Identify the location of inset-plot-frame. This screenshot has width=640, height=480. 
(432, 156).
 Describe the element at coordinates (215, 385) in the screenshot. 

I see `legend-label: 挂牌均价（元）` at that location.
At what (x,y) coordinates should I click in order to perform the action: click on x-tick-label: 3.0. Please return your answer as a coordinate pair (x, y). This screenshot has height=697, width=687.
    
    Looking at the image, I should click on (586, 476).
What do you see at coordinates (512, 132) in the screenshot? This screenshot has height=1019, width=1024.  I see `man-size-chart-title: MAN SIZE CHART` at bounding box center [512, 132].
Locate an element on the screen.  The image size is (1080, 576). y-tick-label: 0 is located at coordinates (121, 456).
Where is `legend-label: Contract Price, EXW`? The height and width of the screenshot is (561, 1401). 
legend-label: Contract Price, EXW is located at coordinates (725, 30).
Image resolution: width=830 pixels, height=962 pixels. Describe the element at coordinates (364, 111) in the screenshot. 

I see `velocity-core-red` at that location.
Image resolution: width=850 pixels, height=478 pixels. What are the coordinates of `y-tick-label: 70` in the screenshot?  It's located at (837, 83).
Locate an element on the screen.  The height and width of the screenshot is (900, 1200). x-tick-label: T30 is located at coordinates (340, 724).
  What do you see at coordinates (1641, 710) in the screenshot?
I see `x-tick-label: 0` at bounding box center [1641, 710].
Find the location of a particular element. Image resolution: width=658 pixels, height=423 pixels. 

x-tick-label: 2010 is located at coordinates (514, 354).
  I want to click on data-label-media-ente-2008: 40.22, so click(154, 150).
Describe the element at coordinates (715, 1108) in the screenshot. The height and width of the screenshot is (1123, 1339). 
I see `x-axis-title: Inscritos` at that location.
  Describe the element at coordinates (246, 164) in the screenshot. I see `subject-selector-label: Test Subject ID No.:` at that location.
*****
WORK REQUEST>
Reproduce the listing above verbatim, line for line, from beginning to end.

SOLVED EXERCISE>
Identify the location of inset-plot-frame. This screenshot has width=640, height=480. 
(432, 156).
 Describe the element at coordinates (215, 385) in the screenshot. 

I see `legend-label: 挂牌均价（元）` at that location.
At what (x,y) coordinates should I click in order to perform the action: click on x-tick-label: 3.0. Please return your answer as a coordinate pair (x, y). This screenshot has height=697, width=687.
    
    Looking at the image, I should click on (586, 476).
What do you see at coordinates (512, 132) in the screenshot? This screenshot has height=1019, width=1024.  I see `man-size-chart-title: MAN SIZE CHART` at bounding box center [512, 132].
Locate an element on the screen.  The image size is (1080, 576). y-tick-label: 0 is located at coordinates (121, 456).
Where is `legend-label: Contract Price, EXW`? The height and width of the screenshot is (561, 1401). 
legend-label: Contract Price, EXW is located at coordinates (725, 30).
Image resolution: width=830 pixels, height=962 pixels. Describe the element at coordinates (364, 111) in the screenshot. 

I see `velocity-core-red` at that location.
Image resolution: width=850 pixels, height=478 pixels. What are the coordinates of `y-tick-label: 70` in the screenshot?  It's located at (837, 83).
Locate an element on the screen.  The height and width of the screenshot is (900, 1200). x-tick-label: T30 is located at coordinates (340, 724).
  What do you see at coordinates (1641, 710) in the screenshot?
I see `x-tick-label: 0` at bounding box center [1641, 710].
Find the location of a particular element. Image resolution: width=658 pixels, height=423 pixels. 

x-tick-label: 2010 is located at coordinates (514, 354).
  I want to click on data-label-media-ente-2008: 40.22, so click(154, 150).
Describe the element at coordinates (715, 1108) in the screenshot. The height and width of the screenshot is (1123, 1339). 
I see `x-axis-title: Inscritos` at that location.
  Describe the element at coordinates (246, 164) in the screenshot. I see `subject-selector-label: Test Subject ID No.:` at that location.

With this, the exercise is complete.